= List of formations of the Pakistan Army =

This is a list of formations of the Pakistan Army, the land warfare branch of the Pakistan Armed Forces. With a strength of approximately 520,000 active personnel, it has traditionally operated in line with the British Indian Army since its establishment in 1947. However, with growing modernization, many traditional formations have been disbanded in favor of modern structures, a process largely completed during the 21st century.

The Pakistan Army is organized into various formations such as corps, regiments, artilleries, divisions, commands, brigades, and battalions. As of 2024 unofficial reports, the army operates nine corps across the four provinces which further operates nineteen administrative corps.

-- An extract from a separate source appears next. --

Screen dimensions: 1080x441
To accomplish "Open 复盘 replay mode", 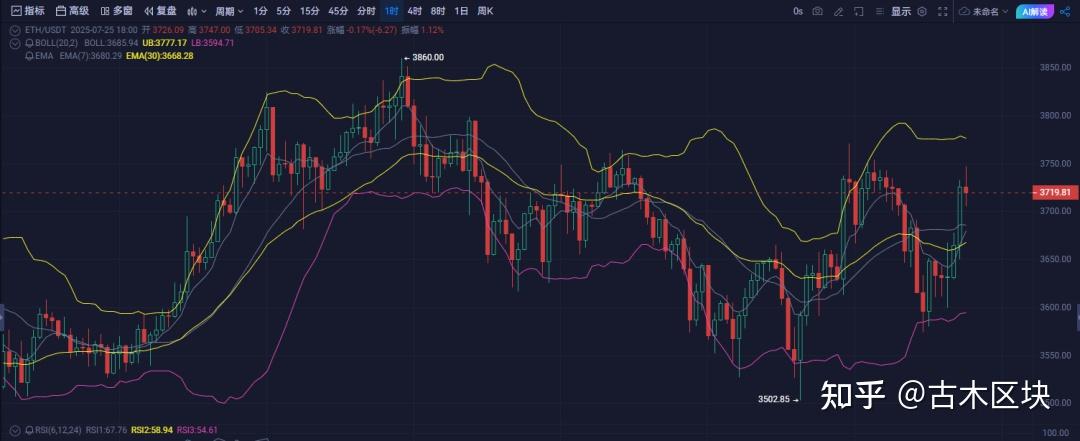I will [160, 11].
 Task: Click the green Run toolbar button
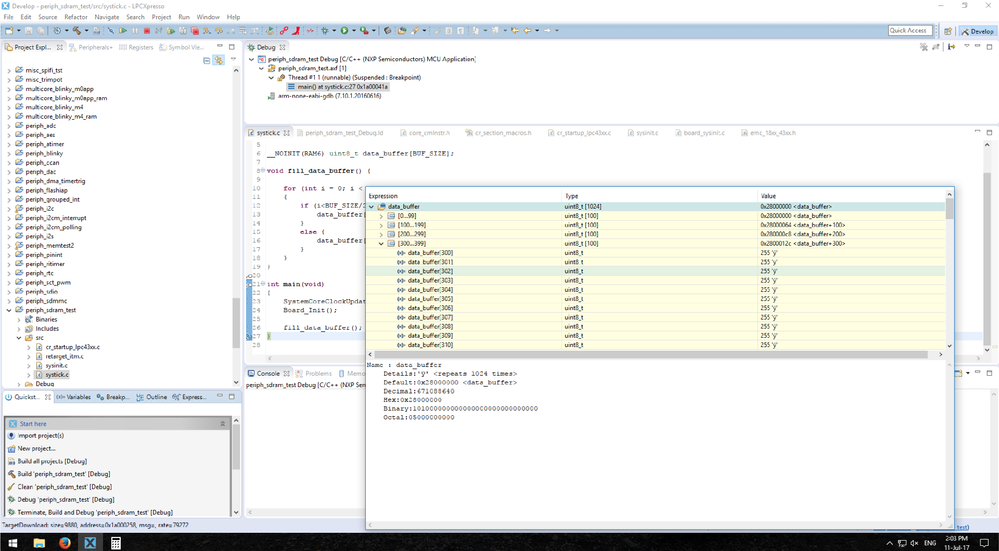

It has four regiments divided into armoured regiment; reportedly consisting 14 cavalries, infantry regiment; consisting six regiments, artillery regiment; consisting two artilleries, and the Frontier Force regiment which is grouped into sixteen rifles and scouts. It operates six divisions across the country with three divisions in Punjab and two in Gilgit-Baltistan.

== History ==

The modern history of the Pakistan Army dates back to the formation of Pakistan in 1947, following the partition of the India subcontinent. The army was initially formed as a professional land force by inheriting the assets and personnel of the British Indian Army, with its first commander-in-chief, Frank Messervy. Since its formation, the military has taken a central role in governance, with Pakistan undergoing multiple military coups, leading to periods of military rule. Over time, the Pakistan Army has become a powerful institution, which significantly impacted both the country's security policy and its internal politics.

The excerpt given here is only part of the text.